↓↓↓
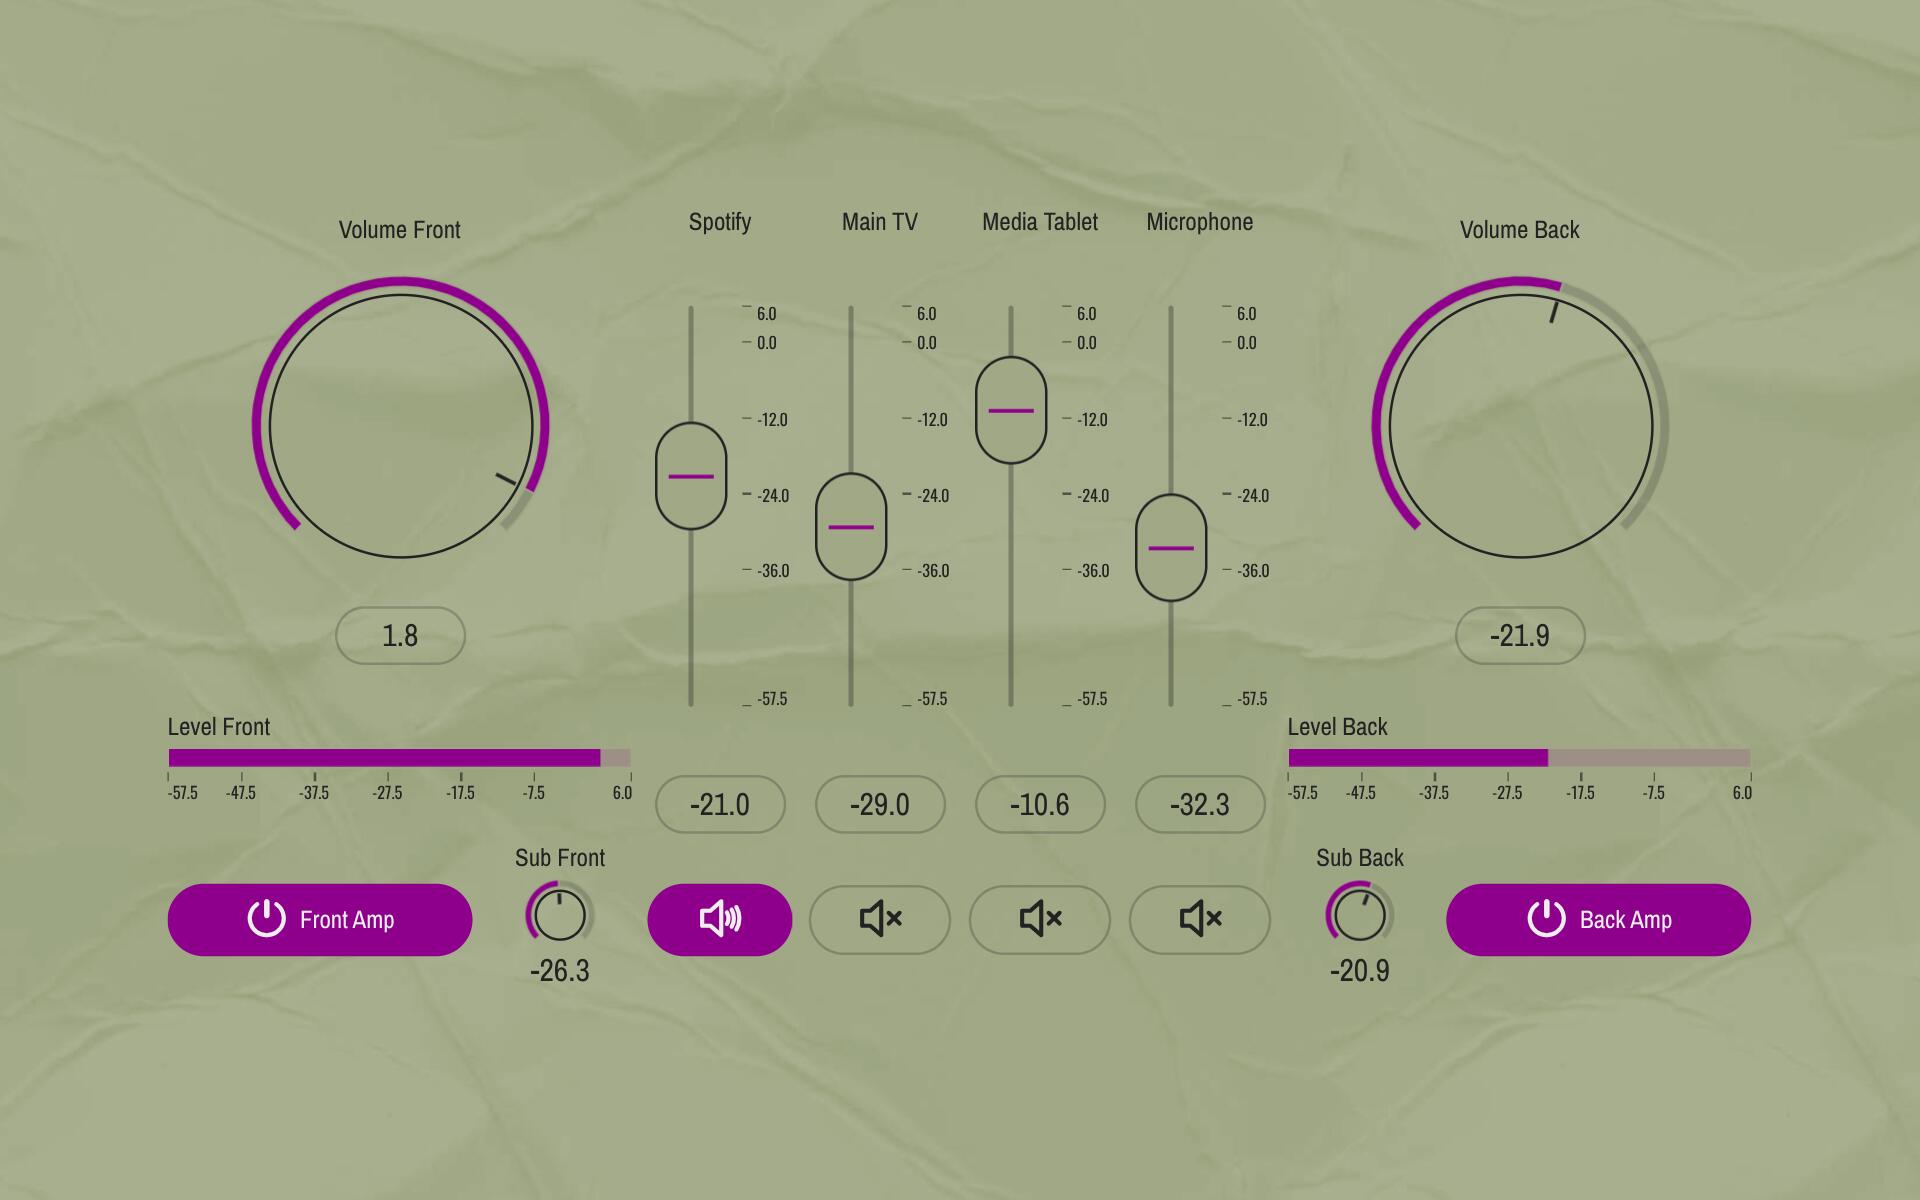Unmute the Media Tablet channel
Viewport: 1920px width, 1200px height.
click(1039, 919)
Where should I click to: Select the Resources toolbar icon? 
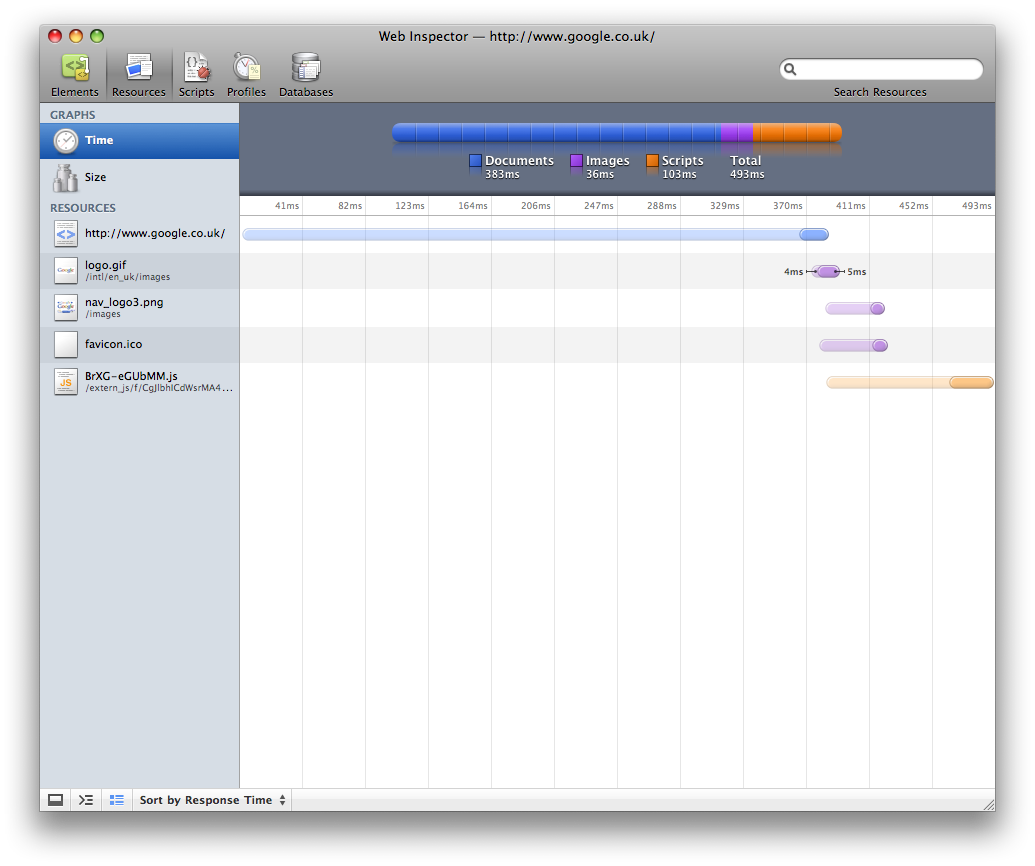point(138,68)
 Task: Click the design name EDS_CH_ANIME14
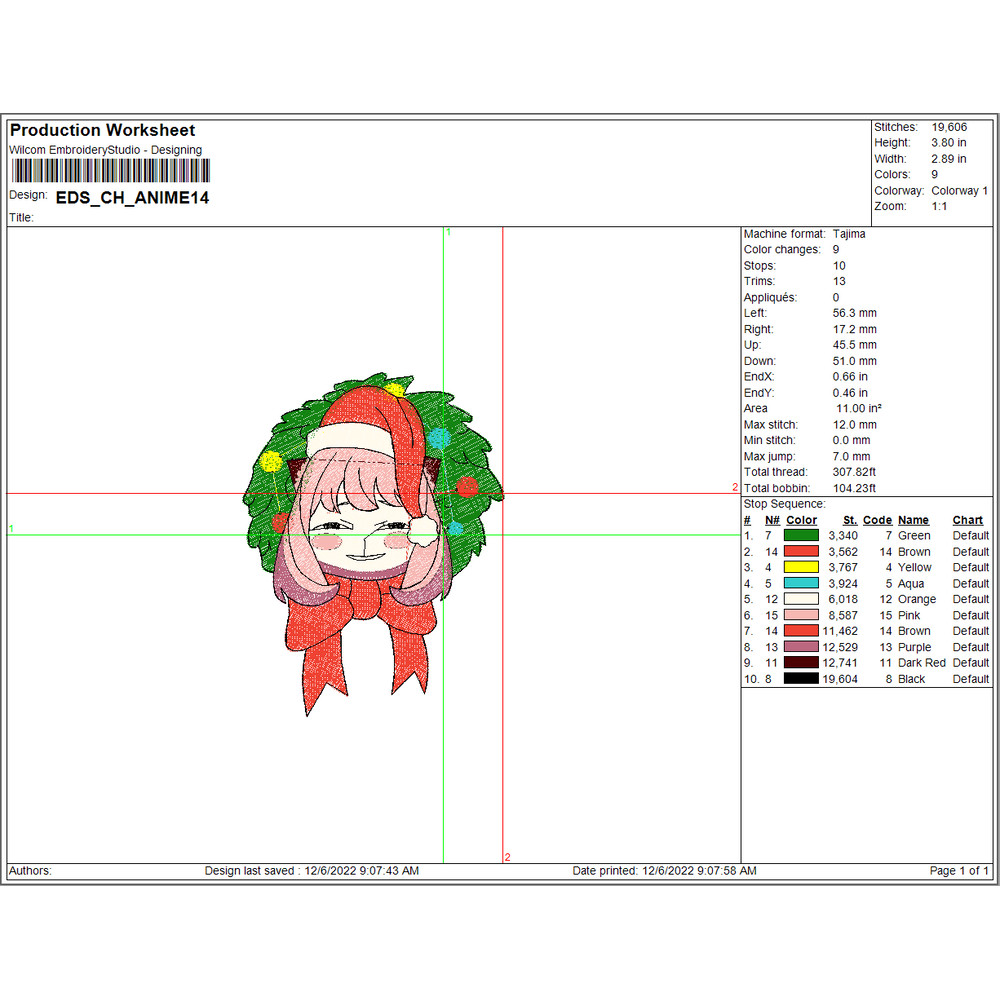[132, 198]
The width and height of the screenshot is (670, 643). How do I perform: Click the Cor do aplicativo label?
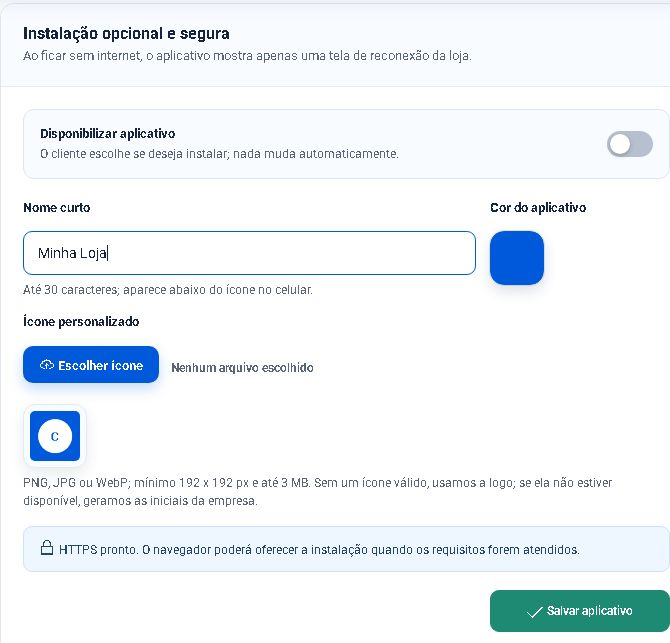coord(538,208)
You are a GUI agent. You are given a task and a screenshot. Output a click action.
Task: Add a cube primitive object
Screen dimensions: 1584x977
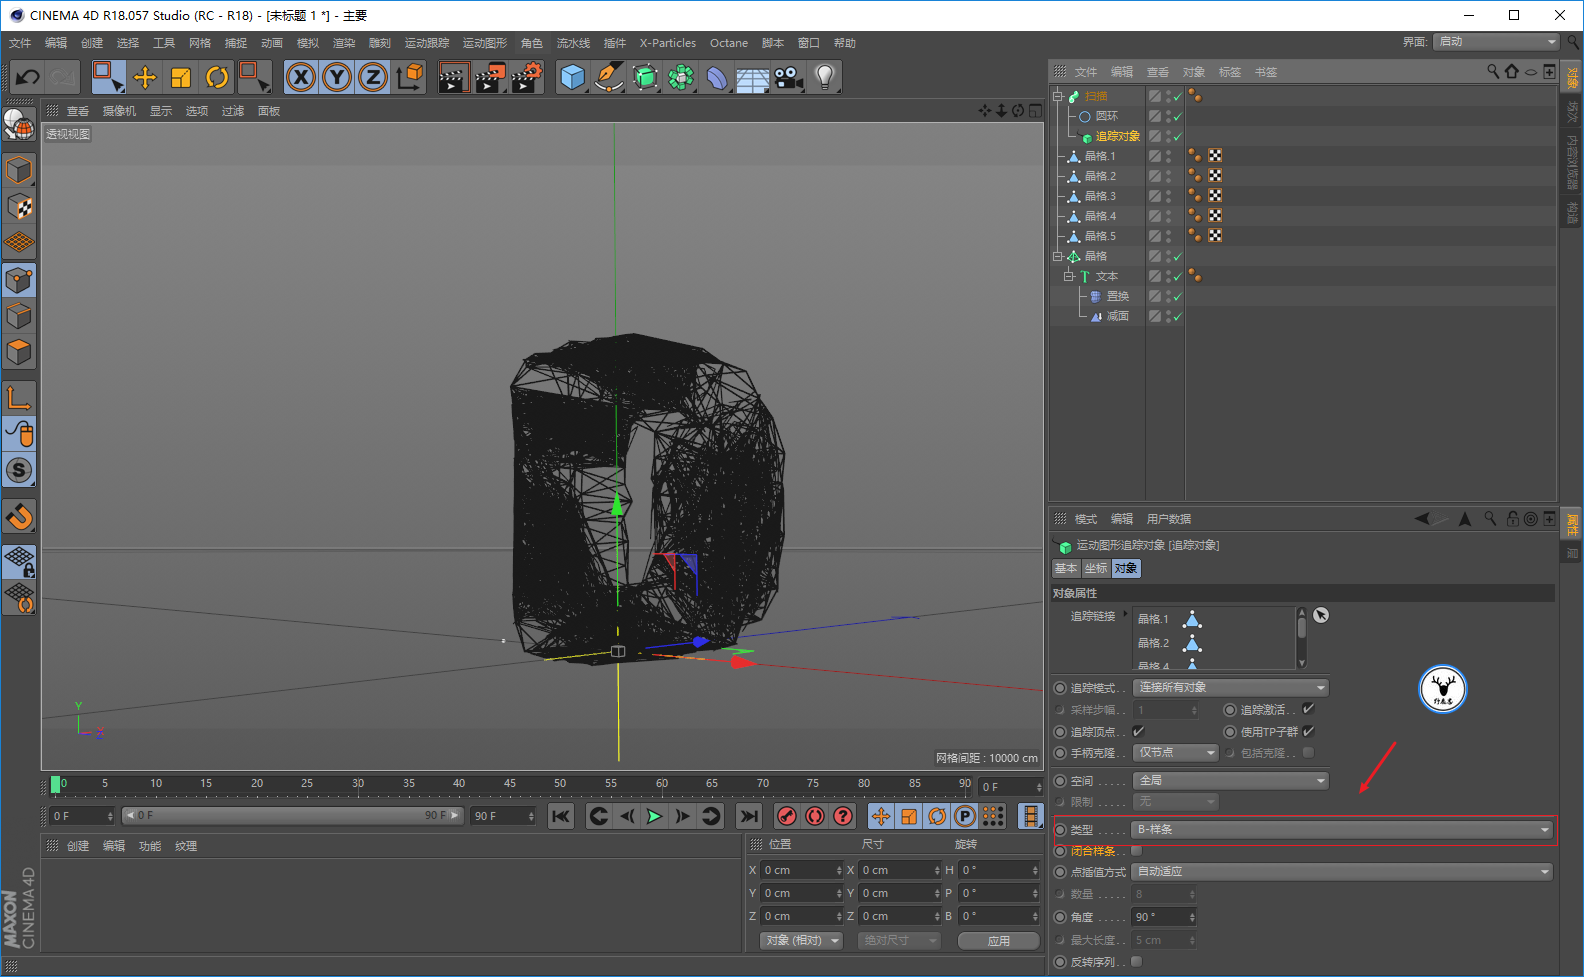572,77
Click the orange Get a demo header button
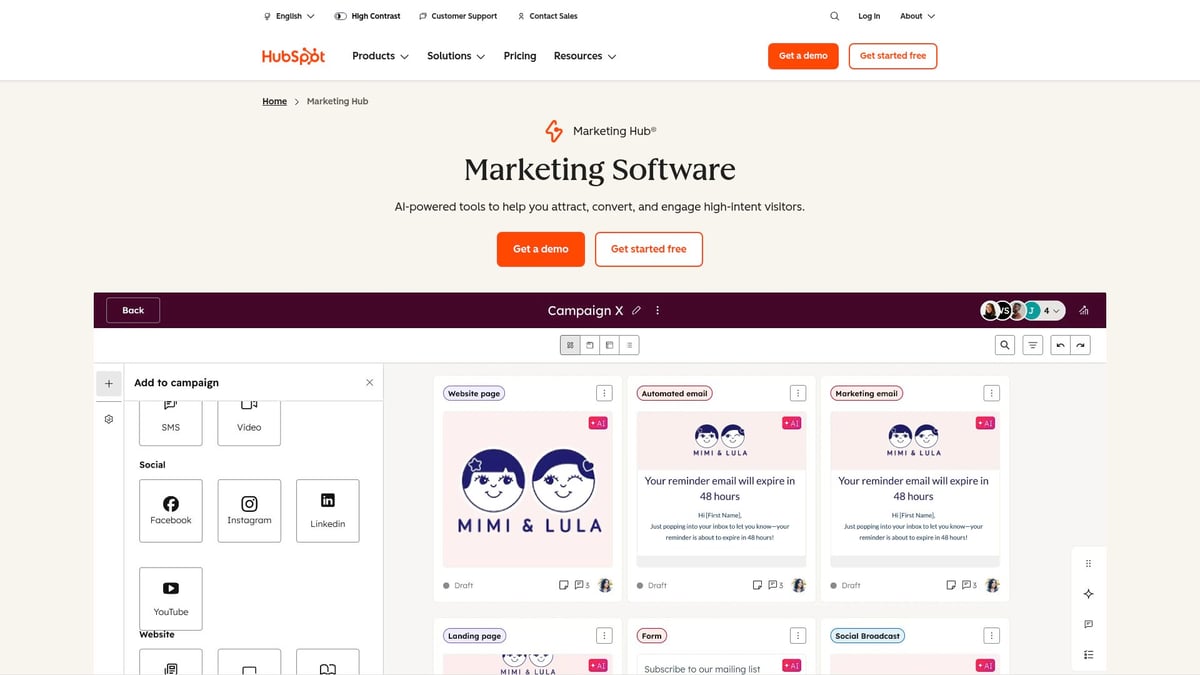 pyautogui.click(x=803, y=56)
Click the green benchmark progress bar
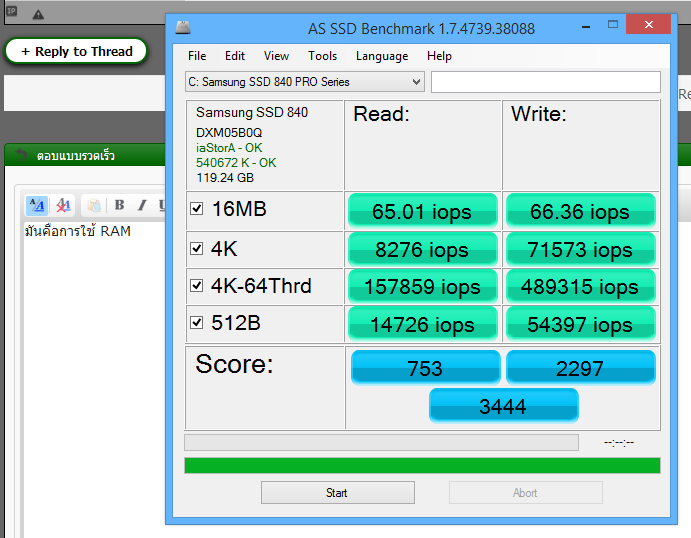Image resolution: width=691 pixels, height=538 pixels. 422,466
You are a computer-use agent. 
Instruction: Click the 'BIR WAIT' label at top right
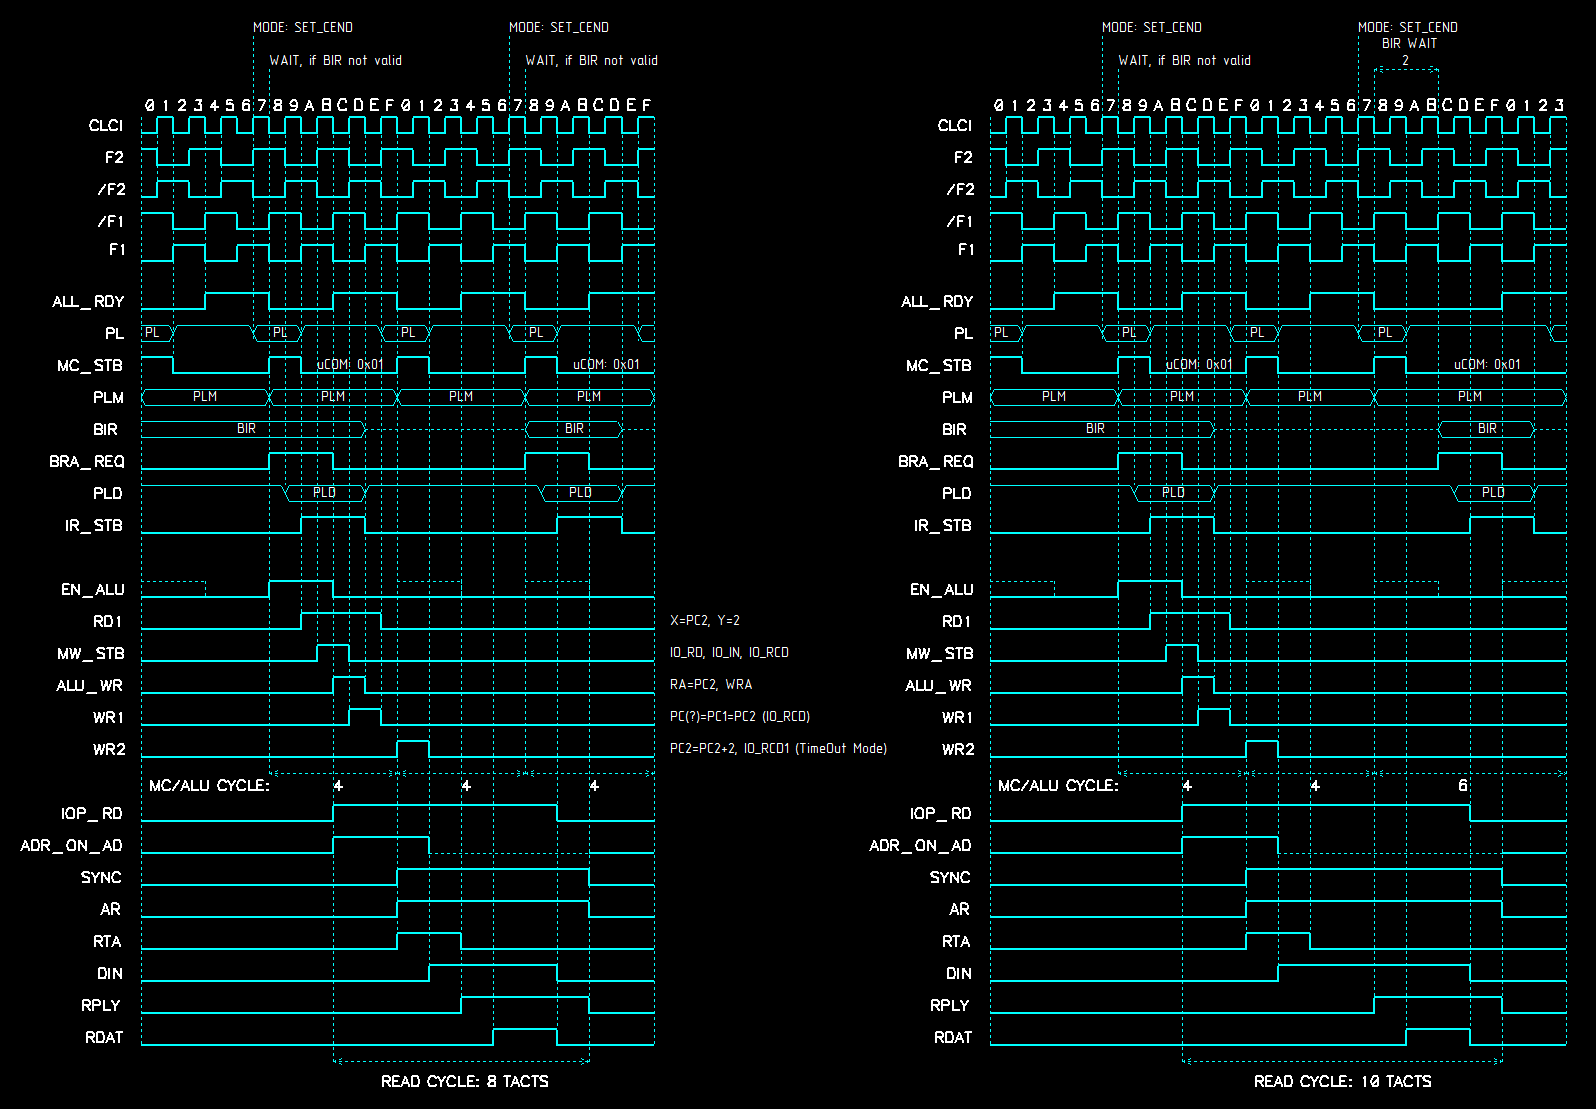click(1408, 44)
↑↑↑
■ Set problem
Reproduce every one of the records above word for word, leaving out the pictures.

■ Answer to this problem
Unmute the Media Tablet channel
Viewport: 1920px width, 1200px height.
click(1039, 919)
Where should I click to: Select the Resources toolbar icon? 
point(138,68)
 Task: Click the design name EDS_CH_ANIME14
[132, 198]
The width and height of the screenshot is (670, 643). How do I perform: Click the Cor do aplicativo label?
coord(538,208)
You are a GUI agent. You are given a task and a screenshot. Output a click action.
Task: Add a cube primitive object
Screen dimensions: 1584x977
572,77
Click the orange Get a demo header button
 pyautogui.click(x=803, y=56)
Click the green benchmark progress bar
Image resolution: width=691 pixels, height=538 pixels. 422,466
You are a computer-use agent. 
Instruction: Click the 'BIR WAIT' label at top right
click(1408, 44)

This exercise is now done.